3神よ、我に試練を……与えないで(朝月)




修学旅行に中2は来ない。

中2(つまり水林)は来ない。

「………。」
何という歓びだろう!水林が修学旅行に来ないなんて!
僕は神から与えられた幸せを噛み締める。
他の人が橘某が如何だとか美術教師が云々だとか言っているがそんなことは僕には関係無い。

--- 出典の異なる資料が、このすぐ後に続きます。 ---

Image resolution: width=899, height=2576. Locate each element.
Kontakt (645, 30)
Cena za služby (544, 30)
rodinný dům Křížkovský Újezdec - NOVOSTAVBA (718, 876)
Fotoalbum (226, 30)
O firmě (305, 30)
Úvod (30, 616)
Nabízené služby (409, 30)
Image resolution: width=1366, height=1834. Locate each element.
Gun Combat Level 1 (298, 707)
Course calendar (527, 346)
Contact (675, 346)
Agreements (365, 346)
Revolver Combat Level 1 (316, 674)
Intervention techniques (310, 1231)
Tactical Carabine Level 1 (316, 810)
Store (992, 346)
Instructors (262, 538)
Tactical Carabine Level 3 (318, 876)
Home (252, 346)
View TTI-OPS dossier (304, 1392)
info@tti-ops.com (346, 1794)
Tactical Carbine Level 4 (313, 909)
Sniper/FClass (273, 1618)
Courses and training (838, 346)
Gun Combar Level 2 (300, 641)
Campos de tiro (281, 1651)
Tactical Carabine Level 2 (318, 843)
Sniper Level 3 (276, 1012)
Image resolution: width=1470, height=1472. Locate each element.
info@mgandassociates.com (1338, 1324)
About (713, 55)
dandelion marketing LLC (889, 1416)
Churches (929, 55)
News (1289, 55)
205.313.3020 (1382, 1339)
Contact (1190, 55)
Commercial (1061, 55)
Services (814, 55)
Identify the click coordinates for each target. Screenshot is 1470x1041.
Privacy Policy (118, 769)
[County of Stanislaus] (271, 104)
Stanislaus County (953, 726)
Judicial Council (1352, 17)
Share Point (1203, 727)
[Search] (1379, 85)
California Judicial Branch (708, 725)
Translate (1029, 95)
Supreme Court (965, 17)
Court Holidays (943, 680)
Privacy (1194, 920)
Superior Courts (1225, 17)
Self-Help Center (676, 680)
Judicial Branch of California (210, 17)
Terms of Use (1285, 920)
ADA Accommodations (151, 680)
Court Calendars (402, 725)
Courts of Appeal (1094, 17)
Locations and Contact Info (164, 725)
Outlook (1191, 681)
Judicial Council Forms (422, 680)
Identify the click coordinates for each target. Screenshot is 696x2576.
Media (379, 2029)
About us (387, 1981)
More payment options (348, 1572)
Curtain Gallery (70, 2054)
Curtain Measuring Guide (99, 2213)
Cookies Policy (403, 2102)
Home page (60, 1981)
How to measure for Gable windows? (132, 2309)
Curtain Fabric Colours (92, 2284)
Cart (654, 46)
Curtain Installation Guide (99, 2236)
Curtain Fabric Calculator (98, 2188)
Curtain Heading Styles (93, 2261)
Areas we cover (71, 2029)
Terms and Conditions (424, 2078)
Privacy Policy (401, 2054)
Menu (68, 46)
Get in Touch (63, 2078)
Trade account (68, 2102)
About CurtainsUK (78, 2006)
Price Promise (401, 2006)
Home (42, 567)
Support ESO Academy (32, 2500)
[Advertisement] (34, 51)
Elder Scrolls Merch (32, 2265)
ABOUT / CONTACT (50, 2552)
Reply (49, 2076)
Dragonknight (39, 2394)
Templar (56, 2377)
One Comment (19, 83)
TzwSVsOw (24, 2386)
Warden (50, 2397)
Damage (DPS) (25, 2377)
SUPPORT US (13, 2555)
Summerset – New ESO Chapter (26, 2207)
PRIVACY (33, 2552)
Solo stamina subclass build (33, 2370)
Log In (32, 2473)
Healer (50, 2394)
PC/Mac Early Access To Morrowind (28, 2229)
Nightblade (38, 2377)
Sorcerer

『水林が来ない』たったそれだけのことで僕はこんなに幸せになれる!
今なら僕は人類(注:水林は除く)全てを愛せそ…あ、姉さんは無理だ。

そんなこんなでテンションが高い(しかしはた目から見ても分からない)まま帰宅すると、

姉さんと冂が仁王立ちして立っていた。
「…は?」
「ずるいですよっ!峰兄だけ旅行に行くなんてっ!」
「そうよずるい!私も行くんだから!」
………20才と10才の駄々っ子がいる。
「いや…修学旅行だし…というか冂も今から3回あるだろ。」
「そういう問題じゃないんです!」

「峰兄如きが一人だけ良い思いをするのが許せないんです!」
「如き!?」
……言うにも事欠いてまさか年上の従兄に如きと言うのか僕の従弟は。
しかも何だか知らないけど姉さんうなずいてるし。肉親なんだし少しはフォローするべ(以下略)
姉さんはやや茫然とした僕を見て嬉しそうに言った。

「まあ私はついて行くけど。」
…え?
マタコノ姉ハ何カ変ナ事ヲ言イ出シタナア怪訝シイナ僕の脳が理解しきれてないんだけど。
「ふえ?…え、ええ!?き、きき聴いてませんよそんな話っ!?」
冂もパニックを起こして姉さんの顔を驚愕の表情で見つめる。

「えーだって京都か東京なんでしょー?どっちもおいしいじゃない。」
御飯がか。御飯がだよな。

「勿論ネタ的によ」
……。
「それからイアン君?も見てみたいしー」
嬉しそうに一つ一つ指を折り始める姉さん。

……神よ、これは我に与え給うた試練なのでしょうか。